# Wooo I had my first recital today!



## CountessAdele (Aug 25, 2011)

Hey guys, I was so excited when I got home I just had post! Today I sang in front of people other than my music teacher for the first time!  And it went great! I was very anxious to find out whether I'd do well on stage or have crippling stage fright. Turns out I loved it, it was a very small recital held at my music teachers church, but still this was a personal triumph. I didn't sing 'real' opera (I'm not ready for big girl opera yet), instead I sang 'Wishing You Were Somehow Here Again' from phantom of the opera. Ahh today was a good day.

Anyway, ahem, just thought I'd share!


----------



## edge (Nov 19, 2011)

Congratulations! That is a real accomplishment. Good luck to you in the future.


----------



## jhar26 (Jul 6, 2008)

Fab! I'm happy for you.


----------



## amfortas (Jun 15, 2011)

Sing, my Angel of Music!


----------



## samurai (Apr 22, 2011)

@ CountessAdele, Nice going, and may you have continuing successes in your future musical career! :clap:


----------



## mamascarlatti (Sep 23, 2009)

Good for you! All good wishes for your dream to come true!


----------



## Jeremy Marchant (Mar 11, 2010)

Well done! 
Spend some time reliving that experience of triumph and making the memory as real as possible. 
It will be good to remember this in the future if you ever have a moment of nerves.


----------



## sospiro (Apr 3, 2010)

Congratulations Countess on an important milestone in your career.
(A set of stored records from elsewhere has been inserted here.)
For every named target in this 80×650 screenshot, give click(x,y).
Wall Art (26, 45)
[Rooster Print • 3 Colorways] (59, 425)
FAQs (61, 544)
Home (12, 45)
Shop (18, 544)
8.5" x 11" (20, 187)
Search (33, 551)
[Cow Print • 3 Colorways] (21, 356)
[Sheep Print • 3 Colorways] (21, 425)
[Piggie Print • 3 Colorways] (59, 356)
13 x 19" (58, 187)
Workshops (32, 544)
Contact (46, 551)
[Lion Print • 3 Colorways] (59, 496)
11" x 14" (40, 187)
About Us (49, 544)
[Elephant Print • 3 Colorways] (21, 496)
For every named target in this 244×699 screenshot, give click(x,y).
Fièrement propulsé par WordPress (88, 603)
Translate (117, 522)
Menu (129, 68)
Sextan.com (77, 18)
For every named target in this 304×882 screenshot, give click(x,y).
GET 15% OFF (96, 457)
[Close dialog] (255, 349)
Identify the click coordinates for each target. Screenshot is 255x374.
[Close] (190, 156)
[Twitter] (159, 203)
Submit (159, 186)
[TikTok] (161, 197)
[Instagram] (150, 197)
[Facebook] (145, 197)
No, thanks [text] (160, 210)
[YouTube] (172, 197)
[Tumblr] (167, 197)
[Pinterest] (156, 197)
Well done!


----------



## Lunasong (Mar 15, 2011)

YAY! Happy for you!


----------



## Krummhorn (Feb 18, 2007)

Congratulations ... always count your successes as wonderful achievements and take time to revel from the experience. 
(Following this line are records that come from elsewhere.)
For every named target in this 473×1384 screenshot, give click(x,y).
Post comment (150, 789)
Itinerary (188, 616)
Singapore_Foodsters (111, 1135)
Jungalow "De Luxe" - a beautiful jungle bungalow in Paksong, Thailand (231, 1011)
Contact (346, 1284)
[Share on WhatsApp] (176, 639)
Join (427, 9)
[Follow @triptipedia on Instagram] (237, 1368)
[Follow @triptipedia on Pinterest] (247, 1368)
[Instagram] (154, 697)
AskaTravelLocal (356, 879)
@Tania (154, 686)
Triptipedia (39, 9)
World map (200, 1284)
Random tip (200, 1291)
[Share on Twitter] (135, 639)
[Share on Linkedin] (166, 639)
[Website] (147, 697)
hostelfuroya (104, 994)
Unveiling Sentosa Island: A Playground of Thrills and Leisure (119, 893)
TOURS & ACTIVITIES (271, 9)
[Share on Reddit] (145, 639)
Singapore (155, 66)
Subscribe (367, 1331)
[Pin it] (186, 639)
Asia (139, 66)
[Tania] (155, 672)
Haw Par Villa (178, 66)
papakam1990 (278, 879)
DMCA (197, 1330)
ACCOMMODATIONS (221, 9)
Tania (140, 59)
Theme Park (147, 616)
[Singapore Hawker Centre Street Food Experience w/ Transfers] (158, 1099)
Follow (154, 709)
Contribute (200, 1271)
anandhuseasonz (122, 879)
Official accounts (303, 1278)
Best of luck in all your future endeavours.


----------



## CountessAdele (Aug 25, 2011)

Thanks everyone! Haha what a wonderful support group I have here on TC!


----------



## Polednice (Sep 13, 2009)

Post a video or it didn't happen.


----------



## CountessAdele (Aug 25, 2011)

Polednice said:


> Post a video or it didn't happen.


We did record it, but I'm not going to show you guys!  There's a big difference between that crowd and this crowd (because this one actually knows how things are supposed to sound!). Haha _maybe_ someday when I've actually learned a real aria I'll post a recording.


----------



## Dodecaplex (Oct 14, 2011)

CountessAdele said:


> We did record it, but I'm not going to show you guys!  There's a big difference between that crowd and this crowd (because this one actually knows how things are supposed to sound!). Haha _maybe_ someday when I've actually learned a real aria I'll post a recording.


You see that little cute doggy standing besides me in my avatar? Well, his name is Milou (google it if you like) and he just told me he'd be very depressed if he didn't see the video. So, for the sake of Milou, and our unquenchable curiosity, please show us. :angel:


----------



## Ukko (Jun 4, 2010)

CountessAdele said:


> [...]
> Anyway, ahem, just thought I'd share!




Hey, I can actually type :Thanks for sharing! without sarcasm. I just saluted you with my morning coffee.

:tiphat:


----------



## MAuer (Feb 6, 2011)

CountessAdele said:


> Thanks everyone! Haha what a wonderful support group I have here on TC!


Just remember us when you're a famous diva and we want our names placed on your backstage list!


----------